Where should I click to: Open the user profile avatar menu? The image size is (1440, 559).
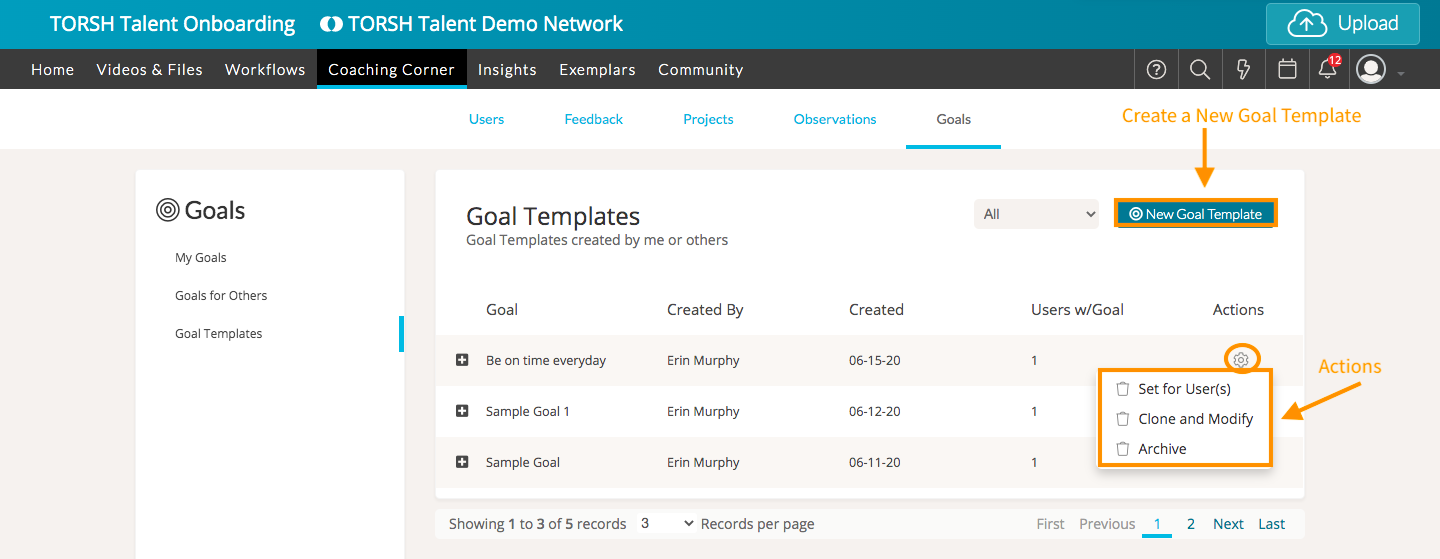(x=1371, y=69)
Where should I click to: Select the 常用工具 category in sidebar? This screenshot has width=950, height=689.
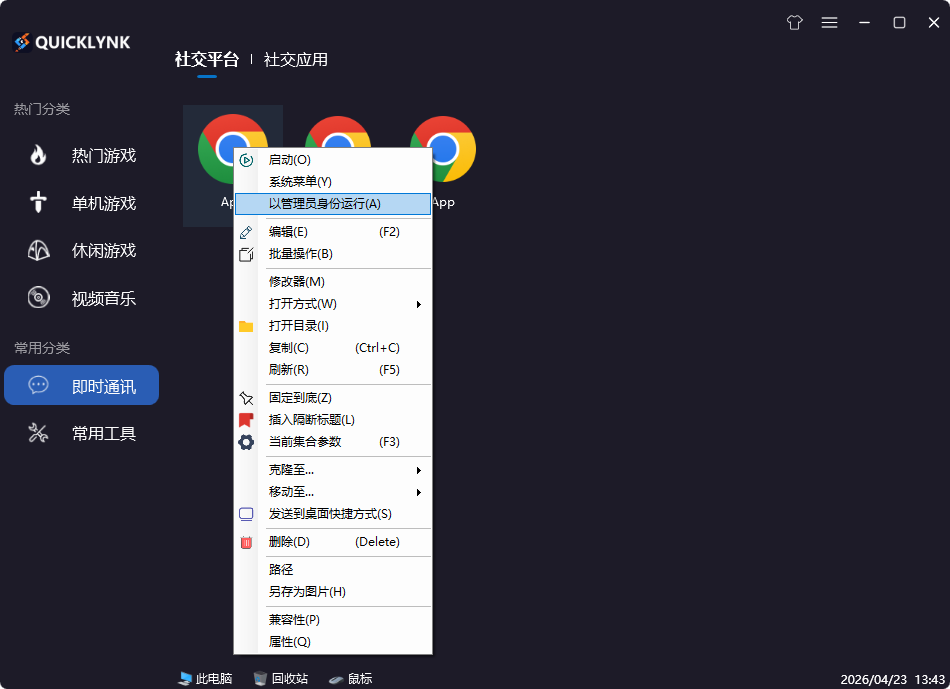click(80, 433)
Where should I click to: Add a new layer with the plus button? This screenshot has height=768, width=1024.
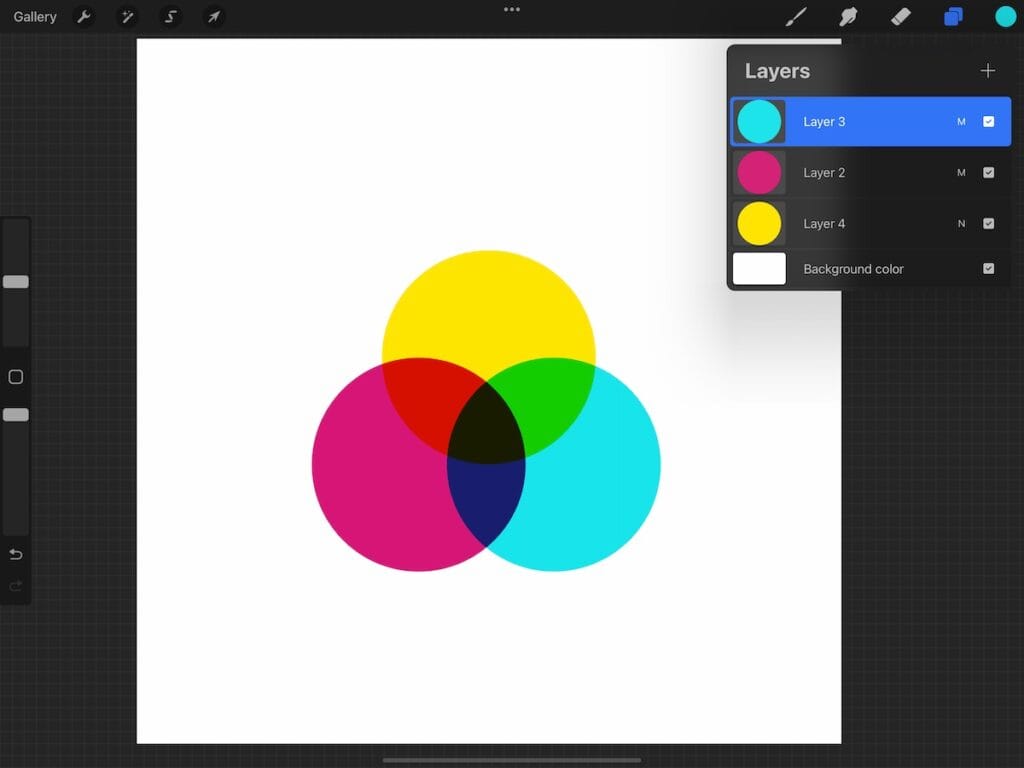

**Work item**
Restate the records above in full, word for word. Keep pictures out.

**Solution**
Where should I click to: Open the user profile avatar menu? The image size is (1440, 559).
(x=1371, y=69)
Where should I click to: Select the 常用工具 category in sidebar? This screenshot has width=950, height=689.
click(80, 433)
Where should I click to: Add a new layer with the plus button? This screenshot has height=768, width=1024.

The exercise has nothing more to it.